- Opening Delimiter -

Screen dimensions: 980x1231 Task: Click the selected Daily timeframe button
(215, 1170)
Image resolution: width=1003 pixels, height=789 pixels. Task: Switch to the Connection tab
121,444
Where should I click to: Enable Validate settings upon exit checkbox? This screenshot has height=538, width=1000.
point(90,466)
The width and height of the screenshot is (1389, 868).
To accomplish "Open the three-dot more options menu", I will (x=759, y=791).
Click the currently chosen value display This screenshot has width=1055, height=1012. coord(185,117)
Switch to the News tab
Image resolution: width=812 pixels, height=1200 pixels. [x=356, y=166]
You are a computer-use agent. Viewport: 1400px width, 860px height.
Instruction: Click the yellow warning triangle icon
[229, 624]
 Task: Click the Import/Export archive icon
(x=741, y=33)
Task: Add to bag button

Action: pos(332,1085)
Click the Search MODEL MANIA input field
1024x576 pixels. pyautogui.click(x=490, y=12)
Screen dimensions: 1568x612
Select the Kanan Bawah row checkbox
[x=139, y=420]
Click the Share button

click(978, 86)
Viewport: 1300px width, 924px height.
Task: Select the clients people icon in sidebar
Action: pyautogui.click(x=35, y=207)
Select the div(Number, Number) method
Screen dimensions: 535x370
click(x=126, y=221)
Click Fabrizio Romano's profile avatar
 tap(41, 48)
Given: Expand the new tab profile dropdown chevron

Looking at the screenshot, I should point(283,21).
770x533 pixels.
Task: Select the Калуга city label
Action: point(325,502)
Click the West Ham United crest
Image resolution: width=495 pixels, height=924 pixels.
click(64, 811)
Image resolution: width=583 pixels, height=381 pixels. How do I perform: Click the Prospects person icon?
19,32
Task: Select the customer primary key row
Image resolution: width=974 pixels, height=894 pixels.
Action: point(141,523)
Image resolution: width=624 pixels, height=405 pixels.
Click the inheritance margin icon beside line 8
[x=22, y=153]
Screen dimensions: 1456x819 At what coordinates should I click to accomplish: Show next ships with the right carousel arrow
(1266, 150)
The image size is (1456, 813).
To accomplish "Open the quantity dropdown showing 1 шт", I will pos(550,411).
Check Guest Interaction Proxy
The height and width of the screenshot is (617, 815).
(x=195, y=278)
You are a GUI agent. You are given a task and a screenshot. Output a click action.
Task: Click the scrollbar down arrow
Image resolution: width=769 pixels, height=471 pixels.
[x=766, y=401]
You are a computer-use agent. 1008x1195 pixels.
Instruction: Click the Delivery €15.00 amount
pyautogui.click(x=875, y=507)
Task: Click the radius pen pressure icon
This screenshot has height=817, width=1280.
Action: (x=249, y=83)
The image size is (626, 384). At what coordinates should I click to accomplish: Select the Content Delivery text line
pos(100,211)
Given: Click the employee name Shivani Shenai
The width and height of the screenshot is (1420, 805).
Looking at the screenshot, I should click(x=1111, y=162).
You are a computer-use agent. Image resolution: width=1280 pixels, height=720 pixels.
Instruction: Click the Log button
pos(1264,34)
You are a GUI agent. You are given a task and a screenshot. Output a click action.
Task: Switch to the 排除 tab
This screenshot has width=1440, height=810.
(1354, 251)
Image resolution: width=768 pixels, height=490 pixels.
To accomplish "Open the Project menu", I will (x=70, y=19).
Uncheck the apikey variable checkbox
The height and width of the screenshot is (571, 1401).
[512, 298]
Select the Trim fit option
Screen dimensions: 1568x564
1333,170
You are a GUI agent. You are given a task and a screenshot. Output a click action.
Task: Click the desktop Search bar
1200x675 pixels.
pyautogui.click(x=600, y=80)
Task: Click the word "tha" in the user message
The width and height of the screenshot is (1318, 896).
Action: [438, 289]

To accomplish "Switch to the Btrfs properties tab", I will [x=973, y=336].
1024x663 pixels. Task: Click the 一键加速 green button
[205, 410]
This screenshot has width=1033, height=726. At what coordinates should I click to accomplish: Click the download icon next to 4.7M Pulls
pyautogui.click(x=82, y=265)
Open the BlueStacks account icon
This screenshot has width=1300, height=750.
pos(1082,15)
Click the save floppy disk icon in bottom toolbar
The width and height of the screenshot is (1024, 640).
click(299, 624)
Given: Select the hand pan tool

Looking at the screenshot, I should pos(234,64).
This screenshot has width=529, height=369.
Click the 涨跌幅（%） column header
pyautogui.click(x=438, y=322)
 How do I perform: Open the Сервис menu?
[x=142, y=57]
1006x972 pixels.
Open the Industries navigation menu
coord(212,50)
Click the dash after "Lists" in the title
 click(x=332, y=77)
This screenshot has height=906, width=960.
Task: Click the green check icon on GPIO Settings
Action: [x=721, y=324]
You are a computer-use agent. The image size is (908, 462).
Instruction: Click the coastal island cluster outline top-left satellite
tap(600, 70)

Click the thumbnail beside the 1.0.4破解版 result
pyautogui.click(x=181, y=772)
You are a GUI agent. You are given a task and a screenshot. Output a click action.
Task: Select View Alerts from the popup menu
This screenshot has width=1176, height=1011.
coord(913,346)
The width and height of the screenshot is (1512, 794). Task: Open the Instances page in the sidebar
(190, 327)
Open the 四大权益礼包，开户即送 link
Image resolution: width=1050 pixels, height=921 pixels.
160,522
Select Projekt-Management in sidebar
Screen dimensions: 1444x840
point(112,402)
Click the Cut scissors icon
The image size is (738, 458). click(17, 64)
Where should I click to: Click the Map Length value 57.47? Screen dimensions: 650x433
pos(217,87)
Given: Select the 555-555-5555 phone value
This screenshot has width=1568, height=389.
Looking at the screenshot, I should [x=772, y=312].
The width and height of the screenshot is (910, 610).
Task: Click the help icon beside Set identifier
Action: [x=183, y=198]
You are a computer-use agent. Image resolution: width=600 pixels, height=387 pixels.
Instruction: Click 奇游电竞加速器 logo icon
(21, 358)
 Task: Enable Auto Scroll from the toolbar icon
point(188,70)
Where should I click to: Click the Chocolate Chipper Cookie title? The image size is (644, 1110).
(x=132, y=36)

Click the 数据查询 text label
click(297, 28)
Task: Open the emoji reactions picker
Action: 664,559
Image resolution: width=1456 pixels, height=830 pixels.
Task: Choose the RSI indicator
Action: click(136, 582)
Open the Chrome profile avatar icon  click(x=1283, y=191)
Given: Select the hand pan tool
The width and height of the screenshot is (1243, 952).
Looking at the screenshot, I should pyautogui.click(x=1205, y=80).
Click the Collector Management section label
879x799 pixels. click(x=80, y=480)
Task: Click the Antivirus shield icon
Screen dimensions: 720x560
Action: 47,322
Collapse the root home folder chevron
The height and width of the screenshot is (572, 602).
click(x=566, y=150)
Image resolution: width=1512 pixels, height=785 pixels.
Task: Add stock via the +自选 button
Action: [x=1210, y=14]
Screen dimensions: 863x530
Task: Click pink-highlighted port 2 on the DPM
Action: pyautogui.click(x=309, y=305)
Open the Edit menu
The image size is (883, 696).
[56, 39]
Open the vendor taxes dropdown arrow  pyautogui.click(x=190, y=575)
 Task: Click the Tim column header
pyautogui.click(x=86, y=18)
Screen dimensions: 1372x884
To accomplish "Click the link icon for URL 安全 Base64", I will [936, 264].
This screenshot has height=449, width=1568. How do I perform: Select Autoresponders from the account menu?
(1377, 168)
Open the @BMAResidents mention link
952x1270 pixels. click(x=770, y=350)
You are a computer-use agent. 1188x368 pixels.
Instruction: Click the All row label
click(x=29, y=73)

- Closing Delimiter -

__Task prompt__: Each entry shown above must be retyped word for word.

__Result of the task__:
Screen dimensions: 980x1231 Task: Click the selected Daily timeframe button
(215, 1170)
Image resolution: width=1003 pixels, height=789 pixels. Task: Switch to the Connection tab
121,444
Where should I click to: Enable Validate settings upon exit checkbox? This screenshot has height=538, width=1000.
point(90,466)
The width and height of the screenshot is (1389, 868).
To accomplish "Open the three-dot more options menu", I will (x=759, y=791).
Click the currently chosen value display This screenshot has width=1055, height=1012. coord(185,117)
Switch to the News tab
Image resolution: width=812 pixels, height=1200 pixels. [x=356, y=166]
You are a computer-use agent. Viewport: 1400px width, 860px height.
Instruction: Click the yellow warning triangle icon
[229, 624]
 Task: Click the Import/Export archive icon
(x=741, y=33)
Task: Add to bag button

Action: pos(332,1085)
Click the Search MODEL MANIA input field
1024x576 pixels. pyautogui.click(x=490, y=12)
Screen dimensions: 1568x612
Select the Kanan Bawah row checkbox
[x=139, y=420]
Click the Share button

click(978, 86)
Viewport: 1300px width, 924px height.
Task: Select the clients people icon in sidebar
Action: pyautogui.click(x=35, y=207)
Select the div(Number, Number) method
Screen dimensions: 535x370
click(x=126, y=221)
Click Fabrizio Romano's profile avatar
 tap(41, 48)
Given: Expand the new tab profile dropdown chevron

Looking at the screenshot, I should point(283,21).
770x533 pixels.
Task: Select the Калуга city label
Action: point(325,502)
Click the West Ham United crest
Image resolution: width=495 pixels, height=924 pixels.
click(64, 811)
Image resolution: width=583 pixels, height=381 pixels. How do I perform: Click the Prospects person icon?
19,32
Task: Select the customer primary key row
Image resolution: width=974 pixels, height=894 pixels.
Action: point(141,523)
Image resolution: width=624 pixels, height=405 pixels.
Click the inheritance margin icon beside line 8
[x=22, y=153]
Screen dimensions: 1456x819 At what coordinates should I click to accomplish: Show next ships with the right carousel arrow
(1266, 150)
The image size is (1456, 813).
To accomplish "Open the quantity dropdown showing 1 шт", I will pos(550,411).
Check Guest Interaction Proxy
The height and width of the screenshot is (617, 815).
(x=195, y=278)
You are a GUI agent. You are given a task and a screenshot. Output a click action.
Task: Click the scrollbar down arrow
Image resolution: width=769 pixels, height=471 pixels.
[x=766, y=401]
You are a computer-use agent. 1008x1195 pixels.
Instruction: Click the Delivery €15.00 amount
pyautogui.click(x=875, y=507)
Task: Click the radius pen pressure icon
This screenshot has height=817, width=1280.
Action: (x=249, y=83)
The image size is (626, 384). At what coordinates should I click to accomplish: Select the Content Delivery text line
pos(100,211)
Given: Click the employee name Shivani Shenai
The width and height of the screenshot is (1420, 805).
Looking at the screenshot, I should click(x=1111, y=162).
You are a computer-use agent. Image resolution: width=1280 pixels, height=720 pixels.
Instruction: Click the Log button
pos(1264,34)
You are a GUI agent. You are given a task and a screenshot. Output a click action.
Task: Switch to the 排除 tab
This screenshot has width=1440, height=810.
(1354, 251)
Image resolution: width=768 pixels, height=490 pixels.
To accomplish "Open the Project menu", I will (x=70, y=19).
Uncheck the apikey variable checkbox
The height and width of the screenshot is (571, 1401).
[512, 298]
Select the Trim fit option
Screen dimensions: 1568x564
1333,170
You are a GUI agent. You are given a task and a screenshot. Output a click action.
Task: Click the desktop Search bar
1200x675 pixels.
pyautogui.click(x=600, y=80)
Task: Click the word "tha" in the user message
The width and height of the screenshot is (1318, 896).
Action: [438, 289]

To accomplish "Switch to the Btrfs properties tab", I will [x=973, y=336].
1024x663 pixels. Task: Click the 一键加速 green button
[205, 410]
This screenshot has width=1033, height=726. At what coordinates should I click to accomplish: Click the download icon next to 4.7M Pulls
pyautogui.click(x=82, y=265)
Open the BlueStacks account icon
This screenshot has width=1300, height=750.
pos(1082,15)
Click the save floppy disk icon in bottom toolbar
The width and height of the screenshot is (1024, 640).
click(299, 624)
Given: Select the hand pan tool

Looking at the screenshot, I should pos(234,64).
This screenshot has width=529, height=369.
Click the 涨跌幅（%） column header
pyautogui.click(x=438, y=322)
 How do I perform: Open the Сервис menu?
[x=142, y=57]
1006x972 pixels.
Open the Industries navigation menu
coord(212,50)
Click the dash after "Lists" in the title
 click(x=332, y=77)
This screenshot has height=906, width=960.
Task: Click the green check icon on GPIO Settings
Action: [x=721, y=324]
You are a computer-use agent. The image size is (908, 462).
Instruction: Click the coastal island cluster outline top-left satellite
tap(600, 70)

Click the thumbnail beside the 1.0.4破解版 result
pyautogui.click(x=181, y=772)
You are a GUI agent. You are given a task and a screenshot. Output a click action.
Task: Select View Alerts from the popup menu
This screenshot has width=1176, height=1011.
coord(913,346)
The width and height of the screenshot is (1512, 794). Task: Open the Instances page in the sidebar
(190, 327)
Open the 四大权益礼包，开户即送 link
Image resolution: width=1050 pixels, height=921 pixels.
160,522
Select Projekt-Management in sidebar
Screen dimensions: 1444x840
point(112,402)
Click the Cut scissors icon
The image size is (738, 458). click(17, 64)
Where should I click to: Click the Map Length value 57.47? Screen dimensions: 650x433
pos(217,87)
Given: Select the 555-555-5555 phone value
This screenshot has width=1568, height=389.
Looking at the screenshot, I should [x=772, y=312].
The width and height of the screenshot is (910, 610).
Task: Click the help icon beside Set identifier
Action: [x=183, y=198]
You are a computer-use agent. Image resolution: width=600 pixels, height=387 pixels.
Instruction: Click 奇游电竞加速器 logo icon
(21, 358)
 Task: Enable Auto Scroll from the toolbar icon
point(188,70)
Where should I click to: Click the Chocolate Chipper Cookie title? The image size is (644, 1110).
(x=132, y=36)

Click the 数据查询 text label
click(297, 28)
Task: Open the emoji reactions picker
Action: 664,559
Image resolution: width=1456 pixels, height=830 pixels.
Task: Choose the RSI indicator
Action: click(136, 582)
Open the Chrome profile avatar icon  click(x=1283, y=191)
Given: Select the hand pan tool
The width and height of the screenshot is (1243, 952).
Looking at the screenshot, I should pyautogui.click(x=1205, y=80).
Click the Collector Management section label
879x799 pixels. click(x=80, y=480)
Task: Click the Antivirus shield icon
Screen dimensions: 720x560
Action: 47,322
Collapse the root home folder chevron
The height and width of the screenshot is (572, 602).
click(x=566, y=150)
Image resolution: width=1512 pixels, height=785 pixels.
Task: Add stock via the +自选 button
Action: [x=1210, y=14]
Screen dimensions: 863x530
Task: Click pink-highlighted port 2 on the DPM
Action: pyautogui.click(x=309, y=305)
Open the Edit menu
The image size is (883, 696).
[56, 39]
Open the vendor taxes dropdown arrow  pyautogui.click(x=190, y=575)
 Task: Click the Tim column header
pyautogui.click(x=86, y=18)
Screen dimensions: 1372x884
To accomplish "Click the link icon for URL 安全 Base64", I will [936, 264].
This screenshot has height=449, width=1568. How do I perform: Select Autoresponders from the account menu?
(1377, 168)
Open the @BMAResidents mention link
952x1270 pixels. click(x=770, y=350)
You are a computer-use agent. 1188x368 pixels.
Instruction: Click the All row label
click(x=29, y=73)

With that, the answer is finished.